- Stated task:
Quote the stretch of the records below, from the line containing "will (1229, 175)." through the end of the records.

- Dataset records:
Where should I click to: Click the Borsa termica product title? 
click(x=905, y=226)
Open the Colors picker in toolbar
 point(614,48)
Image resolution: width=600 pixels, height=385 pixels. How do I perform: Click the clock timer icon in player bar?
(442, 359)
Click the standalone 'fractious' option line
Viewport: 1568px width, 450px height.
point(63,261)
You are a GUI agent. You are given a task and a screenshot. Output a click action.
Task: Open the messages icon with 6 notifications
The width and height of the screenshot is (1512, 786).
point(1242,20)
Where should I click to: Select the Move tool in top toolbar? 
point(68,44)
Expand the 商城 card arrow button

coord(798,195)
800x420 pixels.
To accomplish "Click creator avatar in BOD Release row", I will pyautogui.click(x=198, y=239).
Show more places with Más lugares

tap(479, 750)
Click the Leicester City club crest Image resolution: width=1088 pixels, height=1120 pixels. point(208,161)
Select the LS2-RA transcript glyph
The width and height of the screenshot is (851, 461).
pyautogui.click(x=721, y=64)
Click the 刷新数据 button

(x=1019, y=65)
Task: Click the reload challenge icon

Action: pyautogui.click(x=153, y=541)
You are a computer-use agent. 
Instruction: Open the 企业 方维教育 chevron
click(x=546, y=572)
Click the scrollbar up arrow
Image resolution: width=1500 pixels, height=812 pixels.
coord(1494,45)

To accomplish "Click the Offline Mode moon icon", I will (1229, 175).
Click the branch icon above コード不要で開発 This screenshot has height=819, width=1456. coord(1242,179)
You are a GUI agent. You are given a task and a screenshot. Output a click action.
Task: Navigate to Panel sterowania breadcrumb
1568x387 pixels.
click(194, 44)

- Answer to the problem:
To accomplish "Click the Offline Mode moon icon", I will (1229, 175).
Click the branch icon above コード不要で開発 This screenshot has height=819, width=1456. coord(1242,179)
You are a GUI agent. You are given a task and a screenshot. Output a click action.
Task: Navigate to Panel sterowania breadcrumb
1568x387 pixels.
click(194, 44)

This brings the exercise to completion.